# Create a local database

Here, we're working both with local storage of files & a local sqlite database backend for managing queries, data versioning and schema versioning.

In [1]:
%load_ext autoreload
%autoreload 2

In [2]:
from nbproject import header

0,1
uid,tCnjF9Hs8h65
time_init,2022-06-06 14:21
time_run,2022-06-06 20:28


## Ingest

**Problem:** We have some data from somewhere and we want to store it. We call this process _ingestion_.

**Context:** External data that is subject to external conventions (schema & formats) and internal data (generation & pipelining constrained to internal schema & formats) may need ingestion processes with highly differing levels of _curation_: cleaning, standardization, normalization, and annotation.

**Examples:** Let's choose either examples on the whole spectrum!

### Download public flow cytometry data

We'll start with Alpert19 and download a file from the publicly accessible persistant URL from Immport under study SDY478.

The URL for downloading the data is: https://browser.immport.org/browser?path=SDY478%2FResultFiles%2FCyTOF_result.

One needs to create an account at Immport, which is free for anyone.

We downloaded the file into a temporary directory:

In [3]:
! ls ~/Downloads

070314-Mike-Study 15-2013-plate 1-15-004-1-13_cells_found.521438.fcs


This file is far from being integratable with our existing data.

It's also only annotated by the download URL and the semantic context of study number on Immport.
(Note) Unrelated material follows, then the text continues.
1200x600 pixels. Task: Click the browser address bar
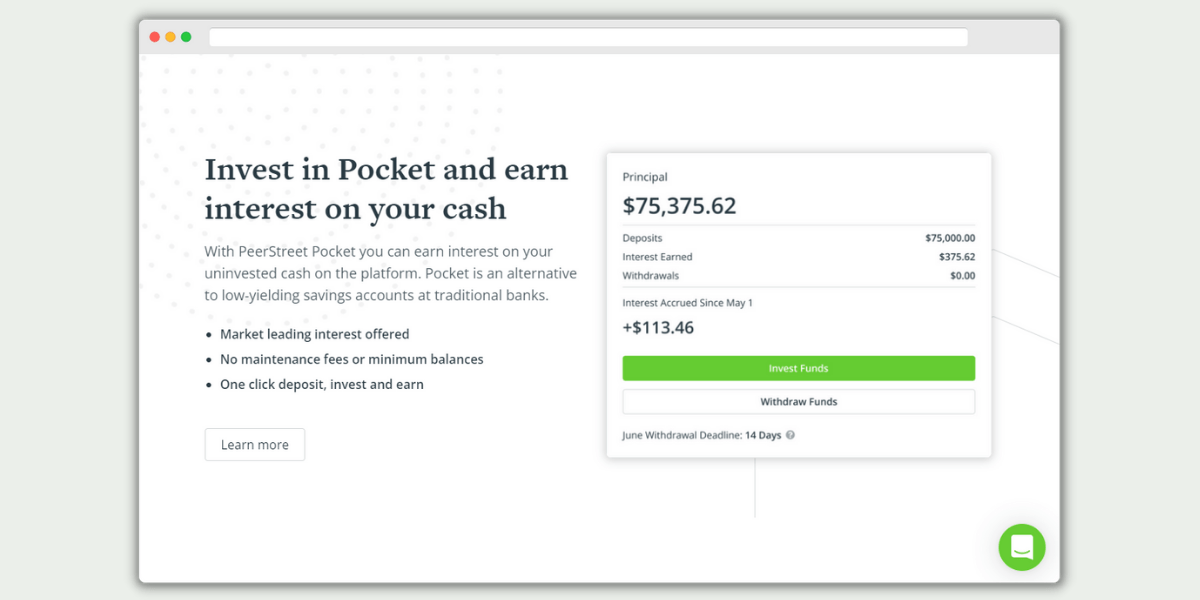pos(588,36)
Ideally, we'd annotate the file with all that semantic context at once (study, publications, experiments, reagents, tissues, organisms, etc.), which we'd best do with an API to query the metadata fields from ImmPort, writing it to our own metadata storage.

For now, let's be satisfied with merely assigning an ID within our local storage.

## Setting up lamindb

Let us configure lamindb with a local directory for storing objects, and a local sqlite database for storing metadata of these objects.

In [4]:
!lamindb configure --storage "$HOME/Library/Mobile Documents/com~apple~CloudDocs/Lamin/Sandbox"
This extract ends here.